Exercise requirements >> Every line of the listing should be repeated exactly.

Given data >>
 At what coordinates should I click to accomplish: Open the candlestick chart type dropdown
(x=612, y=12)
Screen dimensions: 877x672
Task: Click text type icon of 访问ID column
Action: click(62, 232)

Solution to this problem >>
 At what coordinates should I click to accomplish: Open the candlestick chart type dropdown
(x=612, y=12)
Screen dimensions: 877x672
Task: Click text type icon of 访问ID column
Action: click(62, 232)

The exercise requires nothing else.